> [What is required]
Retype the data word for word, from the line containing "303 door number on the plan?" through the end of the data.

> [Material for this task]
====
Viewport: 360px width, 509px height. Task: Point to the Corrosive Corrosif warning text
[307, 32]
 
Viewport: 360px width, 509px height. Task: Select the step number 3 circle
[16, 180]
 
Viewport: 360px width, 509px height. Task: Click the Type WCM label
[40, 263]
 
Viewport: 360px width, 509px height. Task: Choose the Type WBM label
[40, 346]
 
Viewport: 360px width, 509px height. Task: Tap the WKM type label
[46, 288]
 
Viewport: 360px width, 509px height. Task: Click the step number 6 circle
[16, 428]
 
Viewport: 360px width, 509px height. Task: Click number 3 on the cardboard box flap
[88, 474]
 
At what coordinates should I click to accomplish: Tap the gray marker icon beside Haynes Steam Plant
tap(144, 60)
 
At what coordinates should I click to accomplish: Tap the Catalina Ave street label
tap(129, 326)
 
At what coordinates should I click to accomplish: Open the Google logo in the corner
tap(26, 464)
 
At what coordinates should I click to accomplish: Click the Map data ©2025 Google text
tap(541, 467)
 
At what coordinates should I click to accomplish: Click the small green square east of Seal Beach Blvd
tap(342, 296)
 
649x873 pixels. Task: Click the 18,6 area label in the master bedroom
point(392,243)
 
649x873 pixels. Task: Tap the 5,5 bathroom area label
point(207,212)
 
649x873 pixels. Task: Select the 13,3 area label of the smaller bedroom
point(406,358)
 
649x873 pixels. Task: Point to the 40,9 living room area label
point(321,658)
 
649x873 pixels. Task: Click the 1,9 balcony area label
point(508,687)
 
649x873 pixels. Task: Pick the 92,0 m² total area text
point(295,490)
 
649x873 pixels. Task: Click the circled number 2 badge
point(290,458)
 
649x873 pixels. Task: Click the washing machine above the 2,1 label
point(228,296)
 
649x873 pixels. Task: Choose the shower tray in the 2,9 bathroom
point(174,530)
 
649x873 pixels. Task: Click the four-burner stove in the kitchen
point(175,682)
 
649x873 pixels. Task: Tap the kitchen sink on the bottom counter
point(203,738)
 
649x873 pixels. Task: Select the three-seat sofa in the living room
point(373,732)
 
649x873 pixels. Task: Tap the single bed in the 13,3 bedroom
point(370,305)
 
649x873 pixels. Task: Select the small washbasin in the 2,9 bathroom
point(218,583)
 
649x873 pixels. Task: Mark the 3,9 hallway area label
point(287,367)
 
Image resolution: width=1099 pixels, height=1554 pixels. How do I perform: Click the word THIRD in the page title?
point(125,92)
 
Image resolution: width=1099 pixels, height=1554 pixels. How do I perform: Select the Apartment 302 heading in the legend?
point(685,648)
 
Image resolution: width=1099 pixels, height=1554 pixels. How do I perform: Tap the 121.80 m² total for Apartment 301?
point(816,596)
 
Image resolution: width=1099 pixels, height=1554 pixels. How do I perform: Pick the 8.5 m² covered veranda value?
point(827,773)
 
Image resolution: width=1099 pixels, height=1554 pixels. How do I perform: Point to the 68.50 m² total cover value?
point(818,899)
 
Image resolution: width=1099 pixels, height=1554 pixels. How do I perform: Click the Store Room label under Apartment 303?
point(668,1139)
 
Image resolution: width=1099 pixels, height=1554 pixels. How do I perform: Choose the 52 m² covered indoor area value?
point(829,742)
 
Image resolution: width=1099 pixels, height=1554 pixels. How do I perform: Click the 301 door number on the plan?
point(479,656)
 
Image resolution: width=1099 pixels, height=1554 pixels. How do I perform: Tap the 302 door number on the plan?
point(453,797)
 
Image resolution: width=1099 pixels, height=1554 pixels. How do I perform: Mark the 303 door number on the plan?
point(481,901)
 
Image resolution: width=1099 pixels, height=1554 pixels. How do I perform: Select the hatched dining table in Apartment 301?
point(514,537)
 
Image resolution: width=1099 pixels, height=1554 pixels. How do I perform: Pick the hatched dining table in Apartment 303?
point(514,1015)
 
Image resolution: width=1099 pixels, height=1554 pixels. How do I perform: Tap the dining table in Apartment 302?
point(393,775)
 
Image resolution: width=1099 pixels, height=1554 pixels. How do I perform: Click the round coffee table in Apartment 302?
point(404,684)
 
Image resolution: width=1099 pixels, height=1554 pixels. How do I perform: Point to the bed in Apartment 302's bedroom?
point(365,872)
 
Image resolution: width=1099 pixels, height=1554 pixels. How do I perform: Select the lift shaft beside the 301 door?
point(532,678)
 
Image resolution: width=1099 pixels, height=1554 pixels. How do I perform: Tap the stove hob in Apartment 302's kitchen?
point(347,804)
====
> [Full answer]
Image resolution: width=1099 pixels, height=1554 pixels. How do I perform: Mark the 303 door number on the plan?
point(481,901)
 
Image resolution: width=1099 pixels, height=1554 pixels. How do I perform: Select the hatched dining table in Apartment 301?
point(514,537)
 
Image resolution: width=1099 pixels, height=1554 pixels. How do I perform: Pick the hatched dining table in Apartment 303?
point(514,1015)
 
Image resolution: width=1099 pixels, height=1554 pixels. How do I perform: Tap the dining table in Apartment 302?
point(393,775)
 
Image resolution: width=1099 pixels, height=1554 pixels. How do I perform: Click the round coffee table in Apartment 302?
point(404,684)
 
Image resolution: width=1099 pixels, height=1554 pixels. How do I perform: Point to the bed in Apartment 302's bedroom?
point(365,872)
 
Image resolution: width=1099 pixels, height=1554 pixels. How do I perform: Select the lift shaft beside the 301 door?
point(532,678)
 
Image resolution: width=1099 pixels, height=1554 pixels. How do I perform: Tap the stove hob in Apartment 302's kitchen?
point(347,804)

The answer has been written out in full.